Academies reported their findings to the New York State Board of Regents every year from around 1826 to 1863, who then compiled them in their annual report. A volume in the Natural History of New York series included some of the early material.
Conrad Vispo, a wildlife ecologist and natural history lover who had acquired a library of books over the years, discovered the data in 2014 and started to trace the trail of the Regents’ reports.
“I started to dig into it thinking, ‘Oh there’s something in here that could be interesting,’ not realizing how many observations there were,” he said.
In order to make the dataset accessible to the general public, Vispo worked with his coworkers at the Hawthorne Valley Farmscape Ecology Initiative, a small research, and outreach program in Columbia County, New York.

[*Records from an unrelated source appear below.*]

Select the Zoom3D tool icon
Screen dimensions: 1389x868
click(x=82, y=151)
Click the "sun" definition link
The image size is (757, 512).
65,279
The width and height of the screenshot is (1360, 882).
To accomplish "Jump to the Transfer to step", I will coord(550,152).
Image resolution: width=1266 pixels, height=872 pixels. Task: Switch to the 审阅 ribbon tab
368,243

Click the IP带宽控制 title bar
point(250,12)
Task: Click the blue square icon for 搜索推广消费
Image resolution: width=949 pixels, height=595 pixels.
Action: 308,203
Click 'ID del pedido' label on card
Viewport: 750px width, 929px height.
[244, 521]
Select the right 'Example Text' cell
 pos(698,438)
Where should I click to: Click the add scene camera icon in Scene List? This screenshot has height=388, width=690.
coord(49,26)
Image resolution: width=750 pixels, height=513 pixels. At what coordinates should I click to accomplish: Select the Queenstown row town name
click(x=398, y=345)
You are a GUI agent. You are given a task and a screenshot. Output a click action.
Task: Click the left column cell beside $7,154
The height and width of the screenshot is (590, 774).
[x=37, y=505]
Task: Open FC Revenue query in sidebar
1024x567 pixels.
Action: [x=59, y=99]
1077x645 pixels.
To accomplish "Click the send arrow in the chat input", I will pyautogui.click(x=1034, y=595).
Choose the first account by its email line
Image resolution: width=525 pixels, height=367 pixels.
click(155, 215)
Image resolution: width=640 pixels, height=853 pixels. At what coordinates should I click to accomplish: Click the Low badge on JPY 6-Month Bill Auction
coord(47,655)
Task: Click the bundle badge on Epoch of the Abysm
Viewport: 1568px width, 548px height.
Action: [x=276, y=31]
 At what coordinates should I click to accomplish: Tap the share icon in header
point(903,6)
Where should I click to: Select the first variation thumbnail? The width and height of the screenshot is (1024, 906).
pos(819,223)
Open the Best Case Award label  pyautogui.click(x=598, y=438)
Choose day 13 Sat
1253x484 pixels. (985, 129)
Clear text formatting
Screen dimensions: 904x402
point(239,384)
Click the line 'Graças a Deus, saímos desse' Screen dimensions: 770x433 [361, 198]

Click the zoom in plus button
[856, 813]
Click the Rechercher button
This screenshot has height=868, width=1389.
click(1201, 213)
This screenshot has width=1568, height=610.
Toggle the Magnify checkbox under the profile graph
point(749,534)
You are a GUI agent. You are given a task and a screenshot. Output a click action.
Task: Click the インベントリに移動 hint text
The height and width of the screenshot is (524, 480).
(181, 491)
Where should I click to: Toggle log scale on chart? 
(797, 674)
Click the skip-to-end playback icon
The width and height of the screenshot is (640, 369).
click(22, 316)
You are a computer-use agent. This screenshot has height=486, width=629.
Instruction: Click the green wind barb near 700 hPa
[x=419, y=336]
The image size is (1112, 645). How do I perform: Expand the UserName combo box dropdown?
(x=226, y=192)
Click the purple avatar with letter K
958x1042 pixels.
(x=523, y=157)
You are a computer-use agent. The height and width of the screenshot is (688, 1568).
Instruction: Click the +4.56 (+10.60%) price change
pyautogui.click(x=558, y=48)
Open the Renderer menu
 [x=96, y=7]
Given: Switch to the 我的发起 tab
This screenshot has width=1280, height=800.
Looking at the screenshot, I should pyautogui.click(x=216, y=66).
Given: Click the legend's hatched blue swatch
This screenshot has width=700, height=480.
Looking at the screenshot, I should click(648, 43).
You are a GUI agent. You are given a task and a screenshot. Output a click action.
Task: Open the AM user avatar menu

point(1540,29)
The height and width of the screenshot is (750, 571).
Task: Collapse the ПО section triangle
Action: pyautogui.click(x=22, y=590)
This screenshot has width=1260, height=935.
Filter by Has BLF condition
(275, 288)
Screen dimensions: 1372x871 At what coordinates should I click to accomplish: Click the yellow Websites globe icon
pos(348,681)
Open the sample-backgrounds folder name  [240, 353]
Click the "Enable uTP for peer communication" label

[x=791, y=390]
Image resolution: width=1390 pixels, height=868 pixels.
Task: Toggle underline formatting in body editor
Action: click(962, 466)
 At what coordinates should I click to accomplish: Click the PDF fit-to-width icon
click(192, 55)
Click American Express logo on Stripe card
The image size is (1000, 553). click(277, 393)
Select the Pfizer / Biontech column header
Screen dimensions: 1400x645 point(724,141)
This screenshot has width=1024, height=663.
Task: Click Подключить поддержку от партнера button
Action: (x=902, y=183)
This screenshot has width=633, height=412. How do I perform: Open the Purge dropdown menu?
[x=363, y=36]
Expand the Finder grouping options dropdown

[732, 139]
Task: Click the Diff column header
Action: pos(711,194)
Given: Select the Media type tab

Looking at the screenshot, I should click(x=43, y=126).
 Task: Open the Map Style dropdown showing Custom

In order to collaborate on examining how the historical information may be matched with more contemporary records for research, he then contacted Battle, whose nonprofit Community Greenways Collaborative oversees the New York Phenology Project.
Battle founded the New York Phenology Project in 2012, and it works with volunteer citizen scientists to gather information on the timing of seasonal changes in plants and pollinators in a manner similar to how the academies did.
“This paper is a testament to people who are engaged right now in citizen science not being able to know the full reach of their efforts,” said Anna Duhon, the cultural research and outreach coordinator at the Hawthorne Valley Farmscape Ecology Program.
“Those people in the 1800s who were out there looking at those apple blossoms and dutifully recording it down had no idea that we would have the new relevance that came with climate change and the new need for that data to have a place comparatively with the citizen science data work that we’re collecting now on phenology.”
According to Vispo, the datasets and ongoing citizen science initiatives provide a lighthearted method to engage people to consider climate change.
“You’re doing something that gets people engaged with the environment that you’re trying to encourage them to save.”
In addition to Battle, Duhon, and Vispo, the study’s co-authors include: Theresa Crimmins, director for the USA National Phenology Network; Lilas Armstrong-Davies with the Community Greenways Collaborative; Catherine de Rivera, a professor of environmental science and management at PSU and Battle’s Ph.D. advisor; and Todd Rosenstiel, a biology professor at PSU who served on Battle’s Ph.D. committee.